### [WORK INSTRUCTIONS]
You are asked to copy the entire listing exactly, apart from its pictures.

### [DATA SHOWN]
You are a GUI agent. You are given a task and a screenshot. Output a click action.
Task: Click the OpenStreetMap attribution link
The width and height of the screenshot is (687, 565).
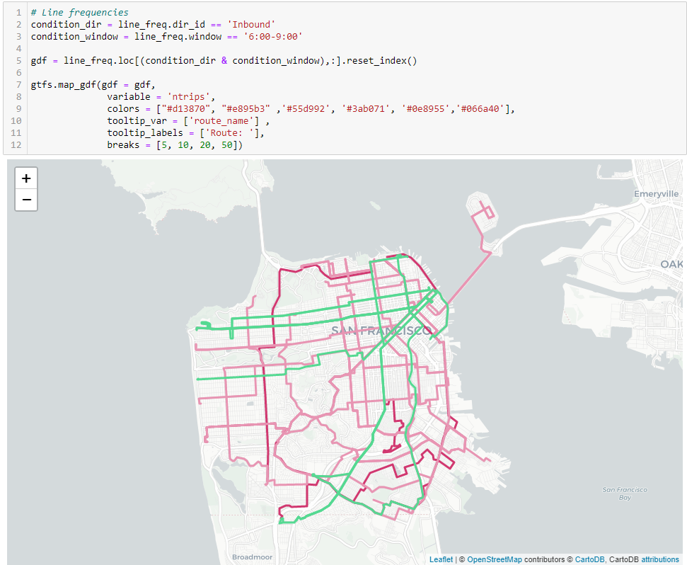coord(495,559)
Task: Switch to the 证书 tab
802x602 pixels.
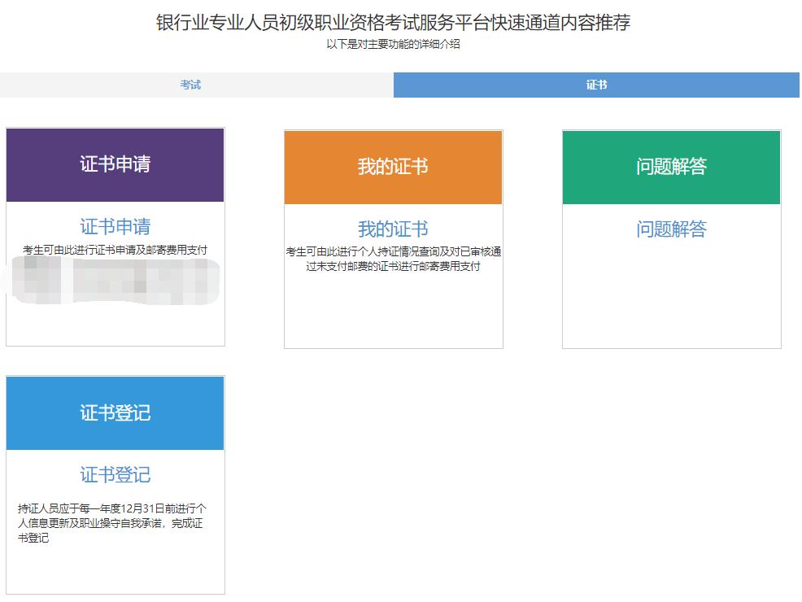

### [TASK SOLUTION]
You are a GUI agent. You are given a task and a screenshot. Output a click action.
Task: Click the OpenStreetMap attribution link
The width and height of the screenshot is (687, 565).
coord(495,559)
Task: Switch to the 证书 tab
802x602 pixels.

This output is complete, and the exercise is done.